# General Topics > Plants, Plant Care & Plant Identification >  Aroids

## BonnieLorraine

Since Bill asked, I figured this might make kind of a longish thread and was better off having its own topic. I typed up a list the other week of all the aroids I was working with, I think it's around 25-30ish? I could always dig for it I suppose heh. If anyone has any questions on size or terrarium suitability, ask away  :Smile: 

Monstera karsteniana, this is just a pic of one of my cuttings, the plant is kind of growing all over a grow out tank at the moment and not very pretty, but I'll be mounting it to a moss pole and putting it in the greenhouse soon. Leaves get about 5"-6", makes a great med to large terrarium plant.



Philodendron 'Silver Streak', a medium sized vining Philo, leaves 5"-7", great for a larger terrarium and super pretty.
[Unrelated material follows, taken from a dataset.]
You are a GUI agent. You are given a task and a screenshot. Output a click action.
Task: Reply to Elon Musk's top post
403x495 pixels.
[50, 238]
Syngonium macrophyllum, just found this gem last week shoved in the back of someones greenhouse, and just found the ID for it two days ago while searching online. This guy can get huge in it's mature form, but in the juvenile form stays pretty manageable for a larger terrarium (the 10 yr old "mother" plant of this was three feet tall)



Philodendron lanceatum, found this guy last week too, another vining philo with the max size leaf shown in the pic, seems to have a lot of promise as a larger terrarium plant.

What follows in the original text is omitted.